Problem: From the records below, copy out exactly the lines from the one containing "Given: Select the 0.8526 pivot price tag" to the one containing "Given: Open the Mitchell Admin user menu", both included. Add nothing else.

Supplied data:
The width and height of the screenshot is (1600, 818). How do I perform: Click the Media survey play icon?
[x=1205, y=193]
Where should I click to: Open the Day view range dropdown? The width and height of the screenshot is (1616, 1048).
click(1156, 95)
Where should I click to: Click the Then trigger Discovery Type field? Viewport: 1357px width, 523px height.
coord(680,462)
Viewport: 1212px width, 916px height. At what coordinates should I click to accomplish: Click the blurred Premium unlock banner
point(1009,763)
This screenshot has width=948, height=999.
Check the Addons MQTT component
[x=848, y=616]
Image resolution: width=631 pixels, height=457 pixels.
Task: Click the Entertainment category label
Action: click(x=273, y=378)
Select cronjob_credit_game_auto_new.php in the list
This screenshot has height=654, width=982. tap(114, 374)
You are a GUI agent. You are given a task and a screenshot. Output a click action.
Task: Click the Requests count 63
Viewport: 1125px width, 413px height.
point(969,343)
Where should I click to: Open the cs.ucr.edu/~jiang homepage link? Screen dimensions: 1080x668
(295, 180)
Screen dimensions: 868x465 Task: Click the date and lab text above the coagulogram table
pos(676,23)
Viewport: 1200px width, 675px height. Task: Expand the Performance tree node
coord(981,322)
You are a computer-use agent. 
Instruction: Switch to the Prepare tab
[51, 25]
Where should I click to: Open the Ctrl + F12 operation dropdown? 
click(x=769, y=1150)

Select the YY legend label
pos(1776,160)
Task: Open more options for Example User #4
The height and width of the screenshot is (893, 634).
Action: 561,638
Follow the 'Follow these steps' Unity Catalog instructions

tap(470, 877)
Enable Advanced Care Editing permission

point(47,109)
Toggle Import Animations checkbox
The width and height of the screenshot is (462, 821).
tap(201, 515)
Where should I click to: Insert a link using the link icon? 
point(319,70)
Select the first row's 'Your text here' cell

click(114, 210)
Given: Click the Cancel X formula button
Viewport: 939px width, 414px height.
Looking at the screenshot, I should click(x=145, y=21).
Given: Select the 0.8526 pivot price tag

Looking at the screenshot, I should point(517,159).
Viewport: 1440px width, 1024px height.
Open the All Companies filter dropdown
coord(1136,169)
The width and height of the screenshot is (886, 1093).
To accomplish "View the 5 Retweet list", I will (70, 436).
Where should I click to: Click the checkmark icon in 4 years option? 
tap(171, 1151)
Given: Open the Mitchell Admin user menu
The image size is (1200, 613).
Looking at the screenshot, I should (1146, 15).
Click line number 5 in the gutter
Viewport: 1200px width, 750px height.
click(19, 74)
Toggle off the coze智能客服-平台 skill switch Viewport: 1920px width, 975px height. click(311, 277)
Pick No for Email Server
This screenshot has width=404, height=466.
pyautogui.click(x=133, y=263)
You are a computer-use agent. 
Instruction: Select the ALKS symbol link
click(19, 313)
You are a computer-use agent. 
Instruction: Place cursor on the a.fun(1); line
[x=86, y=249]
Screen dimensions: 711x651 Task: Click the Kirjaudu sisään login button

Exercise response:
Given: Select the 0.8526 pivot price tag

Looking at the screenshot, I should point(517,159).
Viewport: 1440px width, 1024px height.
Open the All Companies filter dropdown
coord(1136,169)
The width and height of the screenshot is (886, 1093).
To accomplish "View the 5 Retweet list", I will (70, 436).
Where should I click to: Click the checkmark icon in 4 years option? 
tap(171, 1151)
Given: Open the Mitchell Admin user menu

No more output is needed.